**Record excerpts**
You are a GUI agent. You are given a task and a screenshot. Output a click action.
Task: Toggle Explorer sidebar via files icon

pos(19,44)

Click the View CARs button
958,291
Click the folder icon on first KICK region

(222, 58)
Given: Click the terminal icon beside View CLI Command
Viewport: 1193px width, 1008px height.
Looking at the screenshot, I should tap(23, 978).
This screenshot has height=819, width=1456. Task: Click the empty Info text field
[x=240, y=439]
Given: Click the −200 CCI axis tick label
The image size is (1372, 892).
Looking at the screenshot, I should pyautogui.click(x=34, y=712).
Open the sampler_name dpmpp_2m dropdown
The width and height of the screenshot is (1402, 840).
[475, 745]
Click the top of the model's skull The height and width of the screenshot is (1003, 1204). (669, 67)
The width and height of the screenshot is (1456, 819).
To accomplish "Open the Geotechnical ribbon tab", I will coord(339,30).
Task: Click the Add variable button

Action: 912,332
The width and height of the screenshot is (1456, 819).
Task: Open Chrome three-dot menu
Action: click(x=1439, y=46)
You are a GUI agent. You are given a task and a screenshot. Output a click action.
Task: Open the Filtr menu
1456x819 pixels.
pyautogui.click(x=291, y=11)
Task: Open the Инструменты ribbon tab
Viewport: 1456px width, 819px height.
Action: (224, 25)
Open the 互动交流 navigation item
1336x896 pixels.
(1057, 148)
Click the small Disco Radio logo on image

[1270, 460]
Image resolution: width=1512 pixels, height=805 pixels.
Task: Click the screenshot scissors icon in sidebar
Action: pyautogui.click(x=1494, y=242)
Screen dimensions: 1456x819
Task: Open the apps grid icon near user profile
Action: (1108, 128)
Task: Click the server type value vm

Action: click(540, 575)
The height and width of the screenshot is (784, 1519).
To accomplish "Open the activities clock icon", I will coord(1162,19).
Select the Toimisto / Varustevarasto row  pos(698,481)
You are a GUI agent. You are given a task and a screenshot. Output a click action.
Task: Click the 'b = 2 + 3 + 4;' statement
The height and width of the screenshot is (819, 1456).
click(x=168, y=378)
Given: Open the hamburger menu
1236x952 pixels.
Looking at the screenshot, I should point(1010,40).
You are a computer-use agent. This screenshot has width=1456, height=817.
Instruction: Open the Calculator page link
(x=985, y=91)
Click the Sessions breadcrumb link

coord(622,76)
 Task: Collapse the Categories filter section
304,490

**How to complete this task**
Every record in the listing above is to be copied exactly.

**Answer space**
You are a GUI agent. You are given a task and a screenshot. Output a click action.
Task: Toggle Explorer sidebar via files icon

pos(19,44)

Click the View CARs button
958,291
Click the folder icon on first KICK region

(222, 58)
Given: Click the terminal icon beside View CLI Command
Viewport: 1193px width, 1008px height.
Looking at the screenshot, I should tap(23, 978).
This screenshot has height=819, width=1456. Task: Click the empty Info text field
[x=240, y=439]
Given: Click the −200 CCI axis tick label
The image size is (1372, 892).
Looking at the screenshot, I should pyautogui.click(x=34, y=712).
Open the sampler_name dpmpp_2m dropdown
The width and height of the screenshot is (1402, 840).
[475, 745]
Click the top of the model's skull The height and width of the screenshot is (1003, 1204). (669, 67)
The width and height of the screenshot is (1456, 819).
To accomplish "Open the Geotechnical ribbon tab", I will coord(339,30).
Task: Click the Add variable button

Action: 912,332
The width and height of the screenshot is (1456, 819).
Task: Open Chrome three-dot menu
Action: click(x=1439, y=46)
You are a GUI agent. You are given a task and a screenshot. Output a click action.
Task: Open the Filtr menu
1456x819 pixels.
pyautogui.click(x=291, y=11)
Task: Open the Инструменты ribbon tab
Viewport: 1456px width, 819px height.
Action: (224, 25)
Open the 互动交流 navigation item
1336x896 pixels.
(1057, 148)
Click the small Disco Radio logo on image

[1270, 460]
Image resolution: width=1512 pixels, height=805 pixels.
Task: Click the screenshot scissors icon in sidebar
Action: pyautogui.click(x=1494, y=242)
Screen dimensions: 1456x819
Task: Open the apps grid icon near user profile
Action: (1108, 128)
Task: Click the server type value vm

Action: click(540, 575)
The height and width of the screenshot is (784, 1519).
To accomplish "Open the activities clock icon", I will coord(1162,19).
Select the Toimisto / Varustevarasto row  pos(698,481)
You are a GUI agent. You are given a task and a screenshot. Output a click action.
Task: Click the 'b = 2 + 3 + 4;' statement
The height and width of the screenshot is (819, 1456).
click(x=168, y=378)
Given: Open the hamburger menu
1236x952 pixels.
Looking at the screenshot, I should point(1010,40).
You are a computer-use agent. This screenshot has width=1456, height=817.
Instruction: Open the Calculator page link
(x=985, y=91)
Click the Sessions breadcrumb link

coord(622,76)
 Task: Collapse the Categories filter section
304,490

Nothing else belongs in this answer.